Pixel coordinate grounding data
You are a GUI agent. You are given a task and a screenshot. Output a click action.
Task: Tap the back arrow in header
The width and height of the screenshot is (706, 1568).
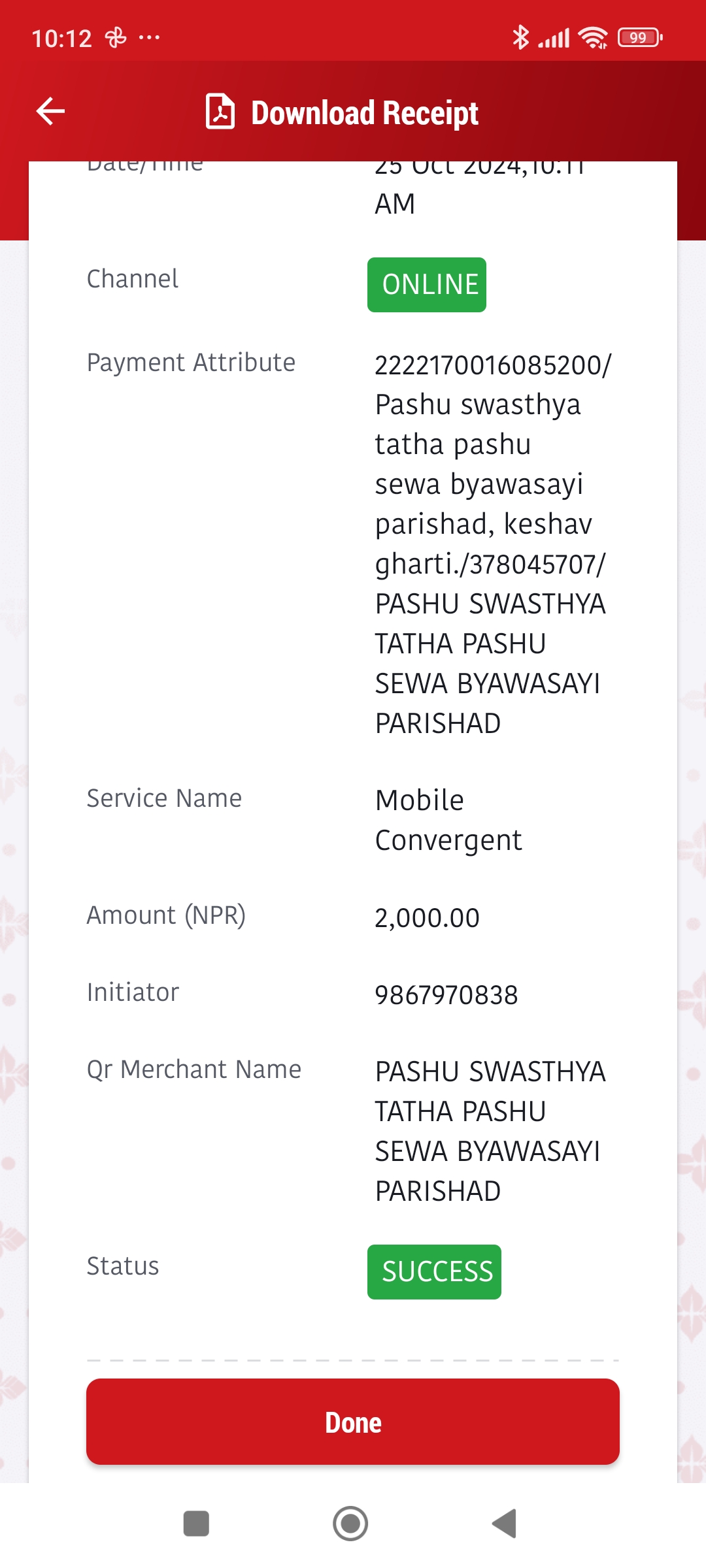tap(50, 111)
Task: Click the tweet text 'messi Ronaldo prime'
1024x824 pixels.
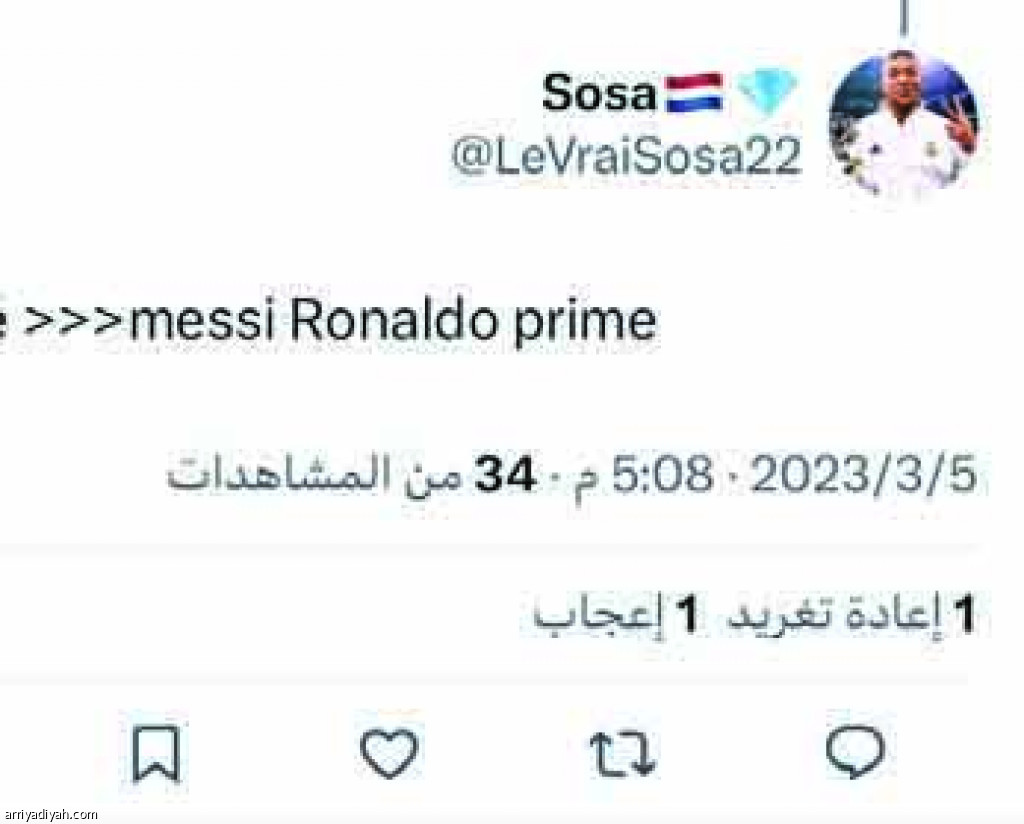Action: 392,321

**To do**
Pictures aside, repeat every entry exactly as written.

**Result for this exercise**
You are a GUI agent. You are given a task and a screenshot. Output a click action.
Task: Tap the back arrow in header
The width and height of the screenshot is (706, 1568).
tap(50, 111)
Task: Click the tweet text 'messi Ronaldo prime'
1024x824 pixels.
Action: 392,321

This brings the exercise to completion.